In general, I think there can be at most floor(MemtableStopWritesThreshold/2) flushable ingestions in the flushable queue, because each flushable ingestion also leads to a new mutable memtable. So, half the entries in the queue, won't contribute to writes stalls.

jbowens commented 1 year ago

This still might not be a problem.

If I'm understanding you correctly, by not be a problem, you mean won't immediately cause a memtable stall?

I think I agree that we shouldn't do much here to prevent memtable stalls. Practically speaking, the problem of memtable stalls possibly becoming more likely with flushable ingests wouldn't be moved much by solving for the case of an empty mutable memtable. It's more likely we'll see mutable memtables with just a few keys. We'd need #2413 or the like to improve the situation there.

I do think we need to fix the fact that an empty memtable be queued and flushed, resulting in a background error:

2023/03/08 14:44:53 [JOB 21] flush error: pebble: empty table

Are we sure the above is harmless? Is the empty memtable removed from the queue, or does this error prevent flushing subsequent memtables? Regardless, to avoid confusion, we should avoid logging an error in this situation.

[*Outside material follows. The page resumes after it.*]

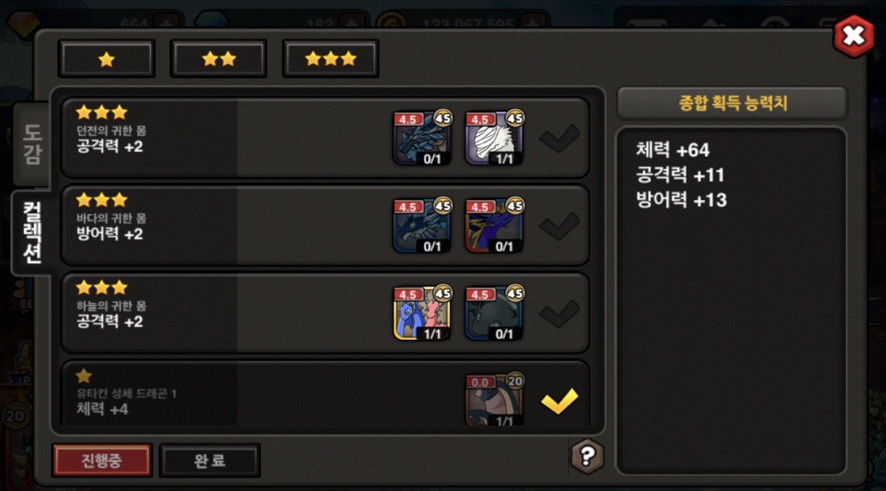886x491 pixels.
Task: Select the dark sea dragon icon in 바다의 귀한 몸
Action: [422, 226]
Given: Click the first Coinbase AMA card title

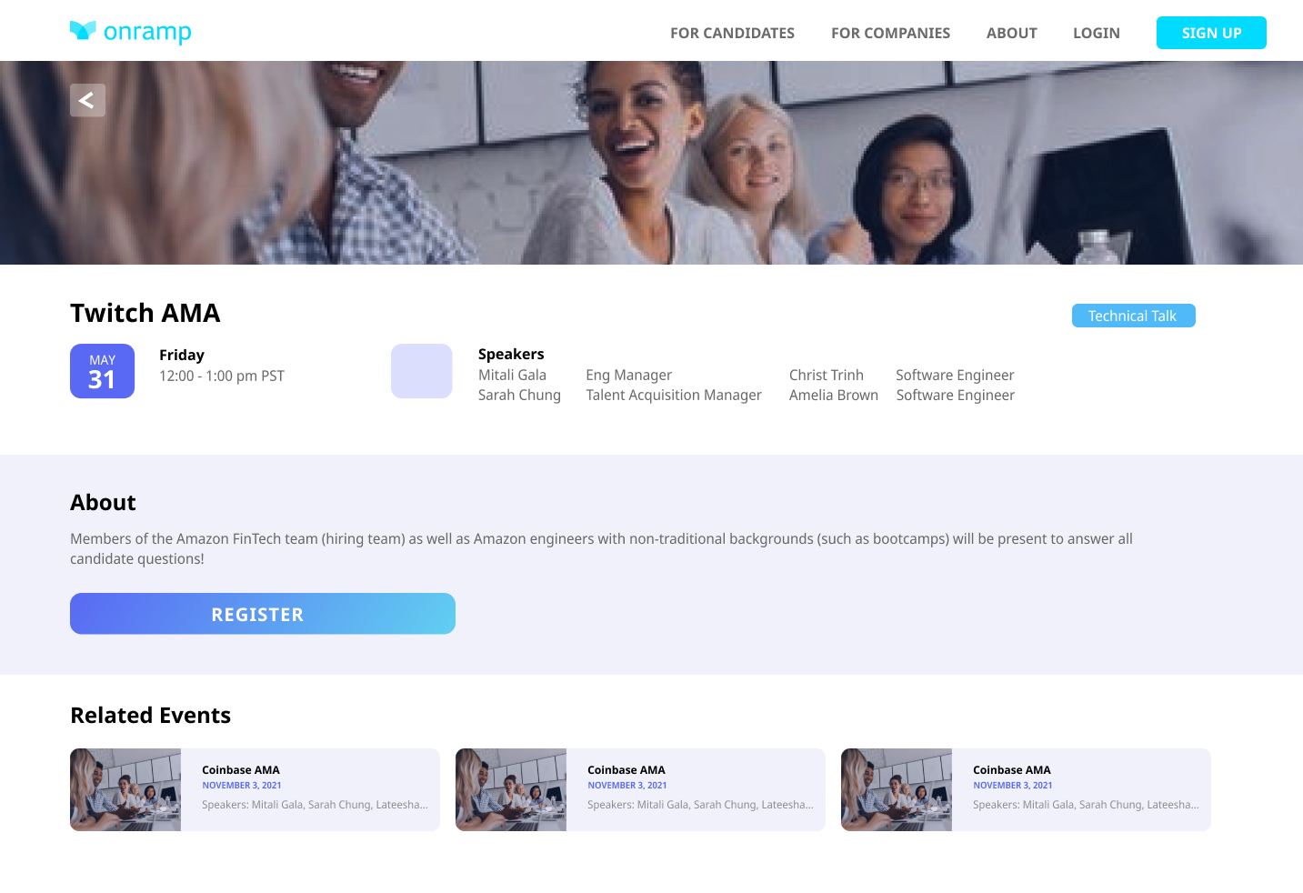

bananabrick commented 1 year ago

If I'm understanding you correctly, by not be a problem, you mean won't immediately cause a memtable stall?

Yes.

I do think we need to fix the fact that an empty memtable be queued and flushed, resulting in a background error

That error is only set in the FlushInfo in the flush1 function. Even if that error is set in the FlushInfo the function, the flush1 function can still return a nil error. I believe it's used for logging more than anything else.

Is the empty memtable removed from the queue, or does this error prevent flushing subsequent memtables?

No, it doesn't prevent future memtable flushes. Even before flushable ingests, we could have empty memtables flushed. I agree that logging it as an actual error is odd.

jbowens commented 1 year ago

I wonder how much, if any, this double WAL latency increases p99 latency of commits. WAL rotations are not as cheap as we'd like them to be, suffering multiple fsyncs (#2540).